Thursday, 13 May 2010
Ruined by Lynn Nottage – Almeida Theatre ****
Mama Nadi owns an out-of-town bar in the Democratic Public of Congo; her place, a ramshackle two-sided shack taking up the entire stage, is a welcoming and lively retreat from the civil war which is ripping the country apart beyond its doors. Then the professor pays a visit – he has something in his truck that he thinks Mama will be happy to pay good money for, not the usual cigarettes or lipstick, but female refugees. Mama takes the women in, not out of some altruistic impulse to ease their suffering, but rather to put them to work as prostitutes and hopefully generate some income. Life at Mama's is preferable to the alternative, a life lived ostracised from the community because of being 'ruined' as a result of sexual abuse and mutilation. Despite this, Mama's girls are more than hospitable, providing lap-dances for the visiting militia in the bar - a sanctuary from the warring factions outside.
Seemingly impervious to the suffering endured by her new wards, Mama puts them to work. Jenny Jules' Mama is charismatic, wilful and strong but her mercenary interest in her customers, and the rough diamond she has sequestered away, makes her seem cold and inhuman. For Mama, if something can't be measured on a set of scales it isn't worth anything. The menace that has been threatening at the door finally crosses the threshold and there is a palpable change in tone as soon as the second half of the play begins. Horrific violence is first reported by Salima who has been forcibly held as a slave, enduring rape and beatings for five months, and who returns to her village only to be shunned by her family and then beaten and chased away by her husband. The play reaches a climax with the intrusion of war into Mama's realm and the death of Salima who screams 'you won' fight your war on my body any more' as she plunges a knife into her pregnant belly. We learn a crucial thing about Mama at the end of the play – she too is 'ruined' and this explains why she has been so solicitous for Sophie's well-being even after she was found to be stealing from the money-box. The professor finally breaks down the emotional barriers Mama has shored up against her humiliation and she responds to his tender avowal of love.

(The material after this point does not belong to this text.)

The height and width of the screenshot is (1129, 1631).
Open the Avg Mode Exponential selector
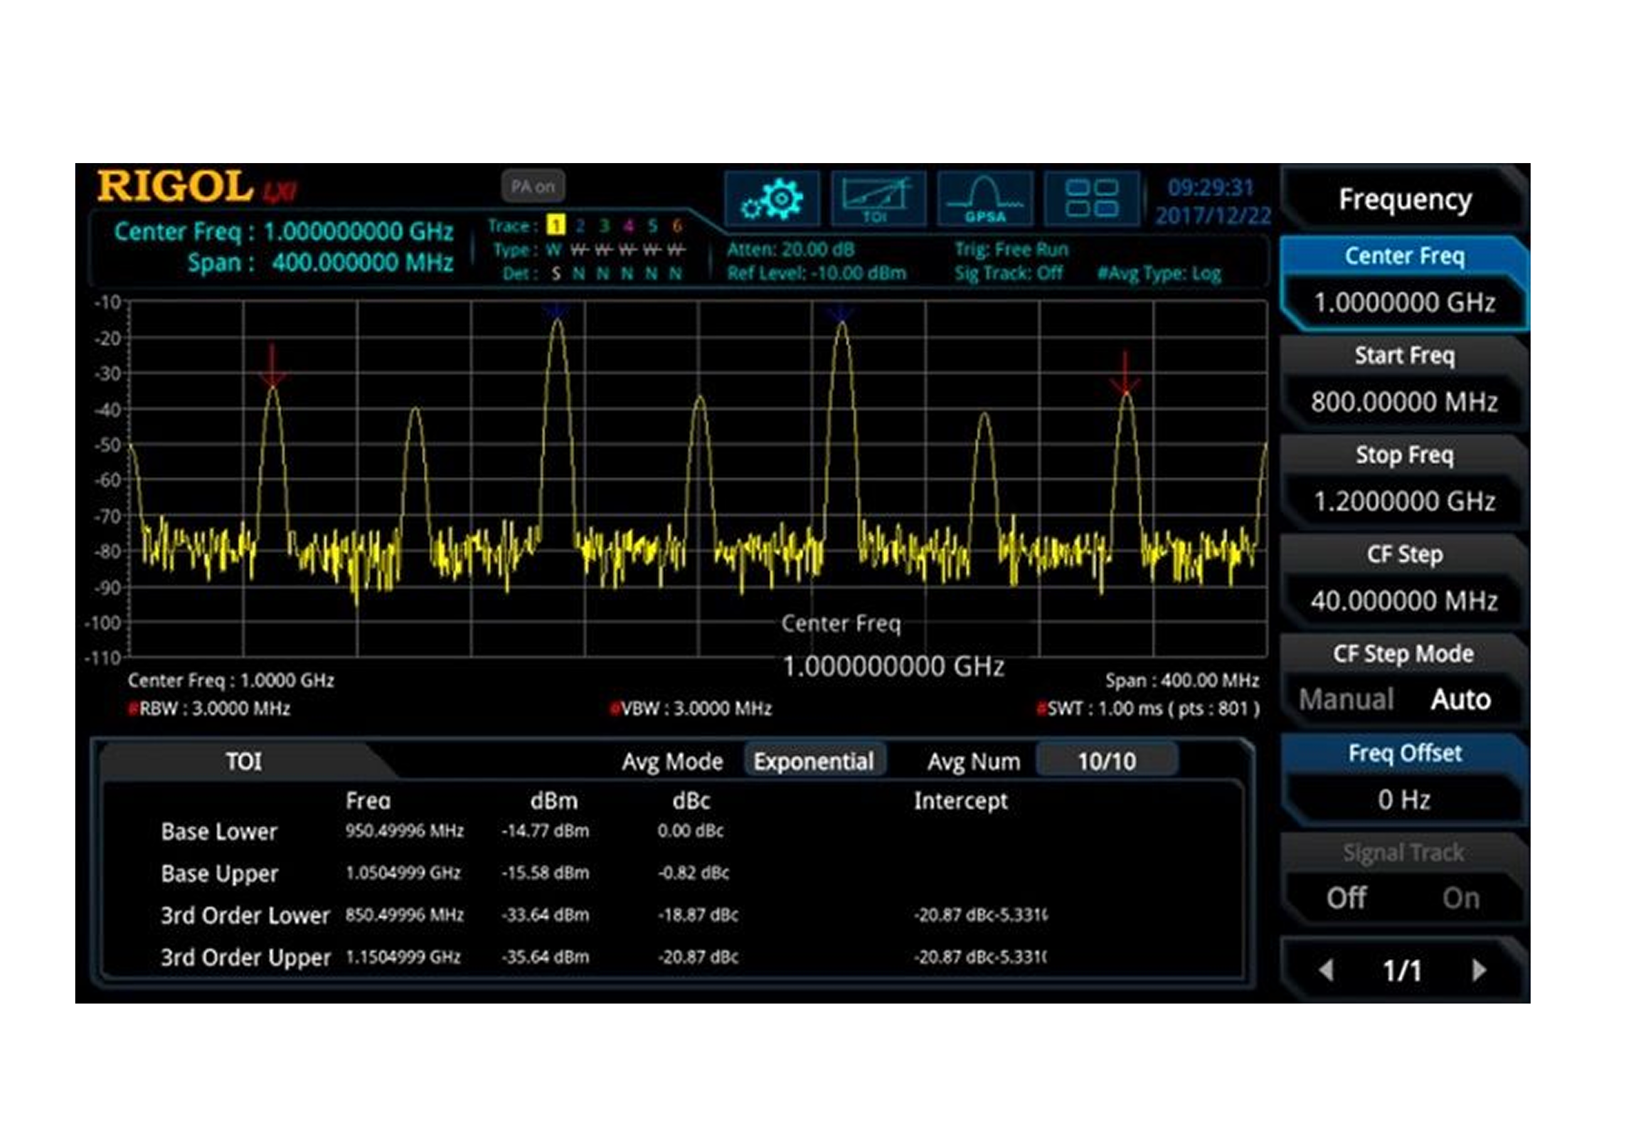pyautogui.click(x=813, y=761)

I can't bring myself to be critical of this play because it was so immensely enjoyable. That's not to say it was faultless, just that it delivered a thought-provoking message in an entertaining and deeply moving way. If I were to be cynical, I might say that the play couldn't decide whether it was a comedy or a tragedy- the humorous elements were perhaps too frequent, the violence, when it came, was then too gratuitous and unrelenting. The love story, rushed in to provide a happy ending, was probably too trite and too unproblematic a conclusion to the deeply troubling series of events that preceded it. Countering this imperfection was an impressive exuberance and vitality; the acting was excellent and the story deeply affecting. The disparate elements came together not to produce a balanced or harmonious piece of theatre (after all, we have moved on from dusty Aristotelian notions of classical dramatic form), but rather to portray the messiness of life and the enduring strength of the human spirit in the face of inhuman brutality and unimaginable adversity.